05-04-2014, 10:09 PM
(05-04-2014, 06:00 PM)Koh Wrote: Retail price games are often in the $60 range. Many, however, only give say, 4-7 hours of gameplay. However if you look at indie price games such as Terraria or Minecraft ($15 and $30 respectively), you get over 400+ hours of gameplay.
I could hardly credit Minecraft with gameplay. Sandbox games don't have legitimate gameplay; they are toys. You can't buy a tub of Legos or box of little plastic army men and claim they have more hours of gameplay than a video game.
(05-04-2014, 06:00 PM)Koh Wrote: However, what about indie games in the same vein as retail games, such as the Binding of Isaac versus Legend of Zelda?
The Legend of Zelda may have cost the traditional 50 USD at launch compared to The Binding of Isaac's 5 USD (8 USD if you are including the expansion as the "whole game"), but The Legend of Zelda was a completely new game at the time; it expanded significantly on its predecessor (Adventure for the 2600), it had a monumental amount of content in an era of puzzle games and arcade games and basically created the genre.

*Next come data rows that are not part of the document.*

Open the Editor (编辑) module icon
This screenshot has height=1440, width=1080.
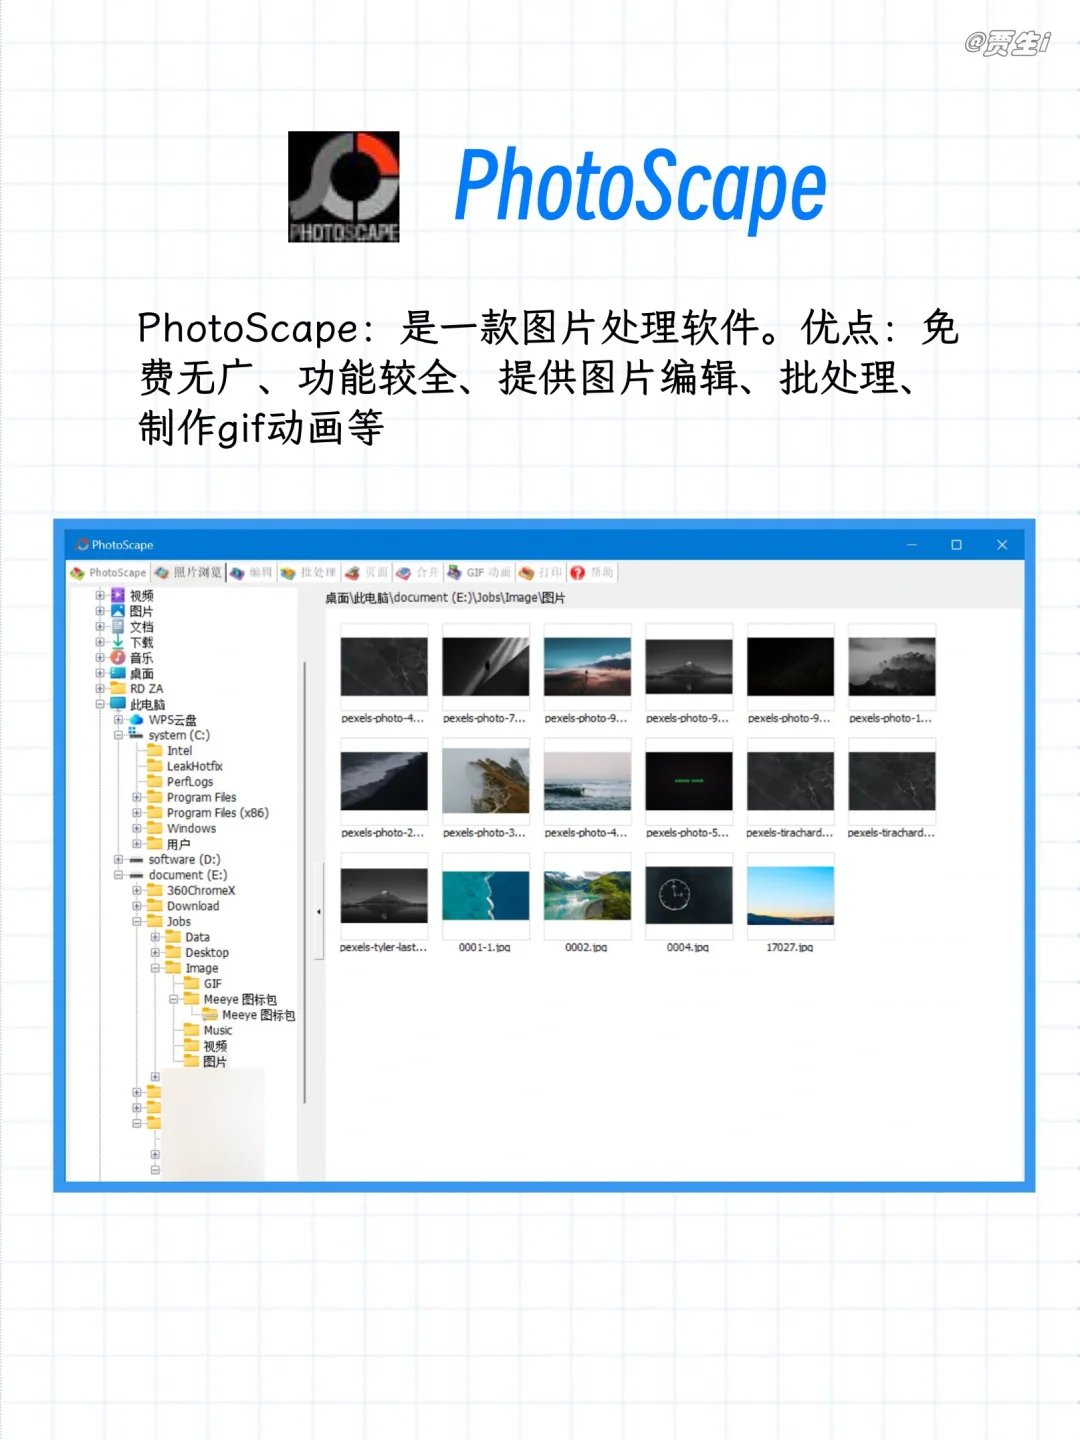pos(238,571)
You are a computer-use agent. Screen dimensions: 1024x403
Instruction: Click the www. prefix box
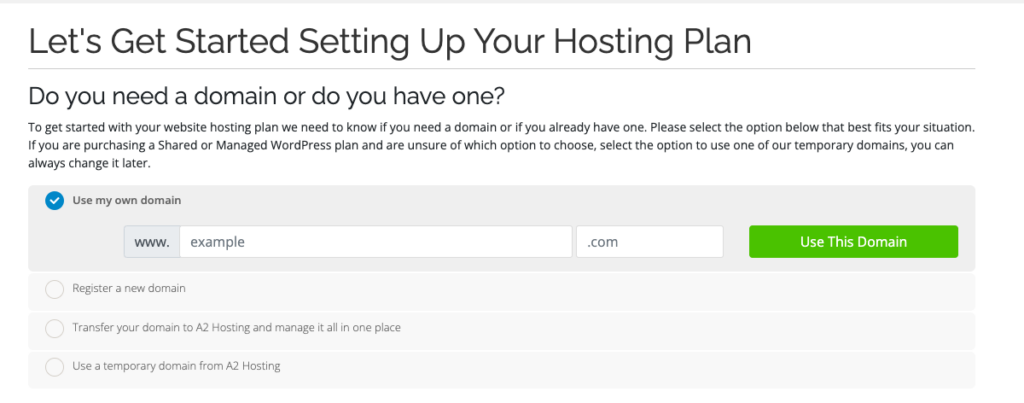pyautogui.click(x=152, y=242)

The Binding of Isaac's price is low; it was developed by two guys with a much lower financial requirement than a team of professional developers (probably with families) living in a large Japanese city. The Binding of Isaac was programmed in Adobe Flash, which cuts development time by an enormous amount and has a massive amount of existing codebases plus online tutorials. The Legend of Zelda was programmed in Assembly on a 6502 in an age before you could Google for help. These all factor into the budget, not to mention Nintendo had cartridge production costs, marketing costs, transportation costs, shelf costs and enough to not only pay the developers, but to keep Nintendo profitable as a company.